Do not eat for the first hour after you leave our office if amalgam (silver) was used.  This will allow time for the restoration to set and for the anesthetic to wear off (if any was used).  If you have composite (tooth colored) restorations, they are completely set when you leave our office.  Children should be closely monitored until the  anesthetic wears off.  Due to the unusual feeling of the anesthetic, many children will chew the inside of their lips, cheeks, or tongue, causing sores in their mouth, which later become very painful.

DIET

Eat any nourishing food that can be taken with comfort.  Avoid extremely hot or cold foods, because the restoration may be sensitive to temperatures at first.  Sensitivity, especially to cold, is common for a few days following a dental restoration.  Usually, the deeper the cavity the more sensitive the tooth will be.  It is important not to skip meals!  If you take nourishment regularly, you will feel better, gain strength, have less discomfort and heal faster.  If you are a diabetic, maintain your normal eating habits as much as possible and follow instructions from us or from your physician regarding your insulin schedule.

EXERCISE CARE

Do not disturb the treatment area today.  DO NOT rinse vigorously or probe the area with any objects or your fingers.  You may brush your teeth gently. 

PAIN

Unfortunately, most treatment is accompanied by some degree of discomfort.  You may have to take an analgesic such as aspirin, ibuprofen, naproxen sodium (Aleve) or acetaminophen.  Analgesics with anti-inflammatory effects such as ibuprofen, Aleve and aspirin often give better relief than acetaminophen.  Sensitivity to temperature is also possible.  It is difficult to predict which symptoms, if any, you may experience and to what extent.  Sensitivity is usually most noticeable the first 12-24 hours after the anesthetic wears off.  If you have any severe pain please call the office to schedule an appointment.  The gum tissue could have been irritated during the procedure and may be sore for a few days.  You may also have some mild discomfort at the injection site.
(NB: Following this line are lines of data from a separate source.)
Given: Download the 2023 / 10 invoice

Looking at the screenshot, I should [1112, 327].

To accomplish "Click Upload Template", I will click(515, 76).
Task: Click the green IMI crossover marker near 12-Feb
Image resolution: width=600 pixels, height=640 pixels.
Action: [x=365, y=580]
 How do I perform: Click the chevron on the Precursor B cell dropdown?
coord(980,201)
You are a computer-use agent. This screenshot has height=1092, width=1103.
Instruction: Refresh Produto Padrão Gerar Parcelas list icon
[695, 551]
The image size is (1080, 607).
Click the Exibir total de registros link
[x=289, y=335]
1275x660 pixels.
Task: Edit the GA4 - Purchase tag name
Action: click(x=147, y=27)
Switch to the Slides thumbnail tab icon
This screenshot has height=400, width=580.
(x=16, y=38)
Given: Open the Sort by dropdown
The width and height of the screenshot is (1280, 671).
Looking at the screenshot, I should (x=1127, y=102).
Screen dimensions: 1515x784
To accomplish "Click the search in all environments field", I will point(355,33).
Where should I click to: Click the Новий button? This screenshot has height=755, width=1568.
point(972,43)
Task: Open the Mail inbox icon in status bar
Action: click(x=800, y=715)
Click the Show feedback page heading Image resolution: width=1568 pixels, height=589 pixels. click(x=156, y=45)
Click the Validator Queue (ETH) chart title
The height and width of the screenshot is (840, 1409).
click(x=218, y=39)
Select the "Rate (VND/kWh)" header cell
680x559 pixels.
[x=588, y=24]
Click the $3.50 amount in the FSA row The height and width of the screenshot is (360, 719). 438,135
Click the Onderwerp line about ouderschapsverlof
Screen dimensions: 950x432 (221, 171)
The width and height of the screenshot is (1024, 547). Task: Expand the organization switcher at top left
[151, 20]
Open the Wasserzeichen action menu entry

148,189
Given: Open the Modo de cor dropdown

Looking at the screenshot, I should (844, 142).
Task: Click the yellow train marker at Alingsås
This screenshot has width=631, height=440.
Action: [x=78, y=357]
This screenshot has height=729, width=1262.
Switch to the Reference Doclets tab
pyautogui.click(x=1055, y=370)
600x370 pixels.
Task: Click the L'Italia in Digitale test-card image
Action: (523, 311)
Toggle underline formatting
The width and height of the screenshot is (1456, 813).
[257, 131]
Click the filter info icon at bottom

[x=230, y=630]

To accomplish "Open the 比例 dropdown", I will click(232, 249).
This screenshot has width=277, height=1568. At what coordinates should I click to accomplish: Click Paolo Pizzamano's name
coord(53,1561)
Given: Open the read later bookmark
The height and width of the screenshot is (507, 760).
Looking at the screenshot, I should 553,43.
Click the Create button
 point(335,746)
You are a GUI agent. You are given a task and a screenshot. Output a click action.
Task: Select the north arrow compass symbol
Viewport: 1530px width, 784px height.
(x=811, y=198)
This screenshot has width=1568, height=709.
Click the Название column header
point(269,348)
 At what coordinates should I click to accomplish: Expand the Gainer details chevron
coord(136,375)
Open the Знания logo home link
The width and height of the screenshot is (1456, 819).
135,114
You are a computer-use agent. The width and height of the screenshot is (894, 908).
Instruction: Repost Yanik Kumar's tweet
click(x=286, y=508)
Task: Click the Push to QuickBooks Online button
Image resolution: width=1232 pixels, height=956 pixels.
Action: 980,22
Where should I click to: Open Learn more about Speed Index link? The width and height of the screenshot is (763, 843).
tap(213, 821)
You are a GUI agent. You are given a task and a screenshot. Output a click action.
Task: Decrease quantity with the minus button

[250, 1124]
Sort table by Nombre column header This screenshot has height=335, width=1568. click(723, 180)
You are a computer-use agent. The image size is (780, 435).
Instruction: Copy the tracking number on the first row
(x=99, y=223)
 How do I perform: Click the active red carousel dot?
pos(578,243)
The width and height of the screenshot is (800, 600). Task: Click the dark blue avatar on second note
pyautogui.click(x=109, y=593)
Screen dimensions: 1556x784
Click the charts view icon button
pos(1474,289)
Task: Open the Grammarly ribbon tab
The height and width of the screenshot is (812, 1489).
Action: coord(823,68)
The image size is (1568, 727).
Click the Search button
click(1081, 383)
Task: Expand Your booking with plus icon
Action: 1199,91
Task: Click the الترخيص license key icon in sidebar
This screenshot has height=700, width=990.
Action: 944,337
INSTRUCTIONS FOR THE SECOND AND THIRD DAYS

MOUTH RINSES

Keeping your mouth clean after treatment will promote better healing.  Use a one-quarter teaspoon of salt dissolved in an 8 ounce glass of warm water and gently rinse with portions of the solution, taking five minutes to use the entire glassful.  Repeat as often as you like, but at least two or three times daily for the next five days. DO NOT rinse with hydrogen peroxide.

BRUSHING

Begin your normal oral hygiene routine as soon as possible after treatment.  Some temperature sensitivity may not permit brushing of all areas with cold water, but please make an effort to clean your teeth within the bounds of comfort, by using lukewarm water.

TOOTH CARE

After the restoration is placed there may be an adjustment period for a few days.  This will allow for your tongue to get used to the new restoration in your mouth.  If you feel the bite is not correctly balanced (one side hits before the other) be sure to call for an appointment for a simple adjustment. If this is not taken care of it can cause pain in your tooth or teeth, from bruising due to constant pressure on one area of the mouth.